I came back to our condo and put on my running clothes for my nightly run. It was much needed after today. I only put in 4 miles again, and they were fast and easy. My running seems to come easily to me now because all I do is think of you. Time passes quickly that way. I didn’t do my nightly swim as I was wanting to get back to pick up your brothers from Mimi and Papa’s. They are both sound asleep, tired from their long day out. We all take turns sleeping with your blanket and Liam has it tonight. We treasure it so much.

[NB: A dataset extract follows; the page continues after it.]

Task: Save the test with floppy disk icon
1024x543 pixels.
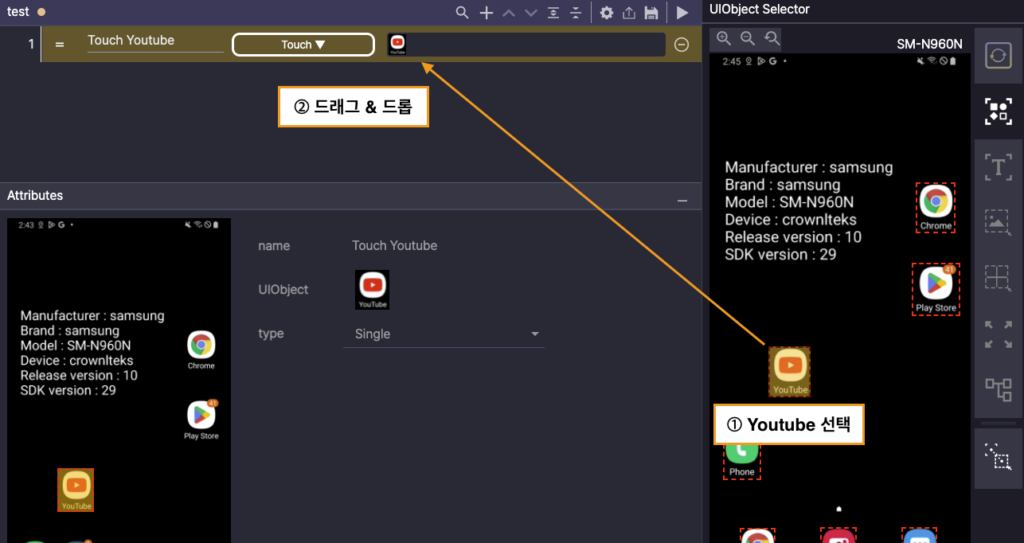Action: click(652, 13)
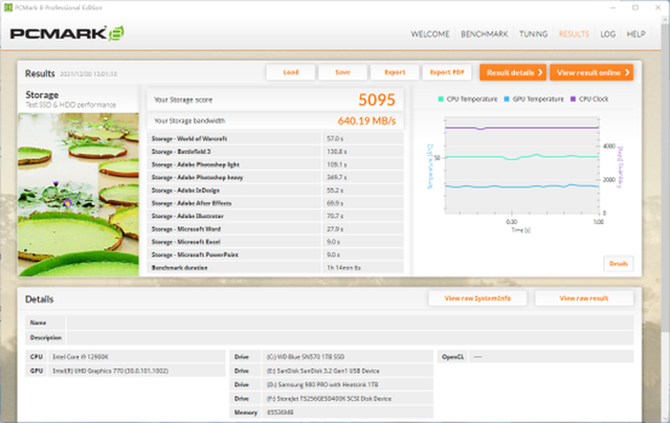
Task: Toggle the GPU Temperature legend marker
Action: (x=508, y=99)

Time to try to get some sleep, Ambian induced of course. I am convinced this is why I am not dreaming of you…. because it puts me into such a deep sleep. I am too scared to try to sleep without it now. Someday, but as of now, I’m not ready. I will know when I am ready to try to sleep like I used to. If I don’t take it, I stay awake all night and just sob about you. It’s too painful and I need the sleep to get me though the days. It takes a lot of energy to try to hold it together and being sleep deprived is something I don’t think I can mix into this madness now. I know you know this, but I miss you so much. I think about you every second of the day. You will always be a part of our family and we will never forget how you lived your life with such pride and dignity and you were never scared. Everyone could learn so much from you. You never felt sorry for yourself and you never stopped fighting; until I told you to. Thank you for listening to me for the first time in your life. As much as I wanted you to fight forever, I had to let you go to be free of your pain. Whispering those words to you was the hardest thing I’ve had to do in my life. But you loved me that much that you honored what I said to you. I am so thankful for that. I had to let you go and live your new life, the life you deserved to live here with us. I know you are free now and as sad as I am, I am happy for you. So go and play, baby. Go and cause all the trouble in the world and know that I will always be right by your side, loving you every second of my life. I will see you again, I promise you. I dream of that day, Ronan. I have a lot of work to do first and it starts with your daddy and brothers. I have to make sure they are going to be o.k. I worry for all of them and we have so much healing to do. Everyday that I see your brothers smile, it gives me hope. I am so lucky to have them and so were you. We all know this and treasure our time with you so much.
G’night my little man. Go spread your love around tonight and visit everyone who loves you so much. Twinkle Twinkle my baby star. I love you to the moon and back.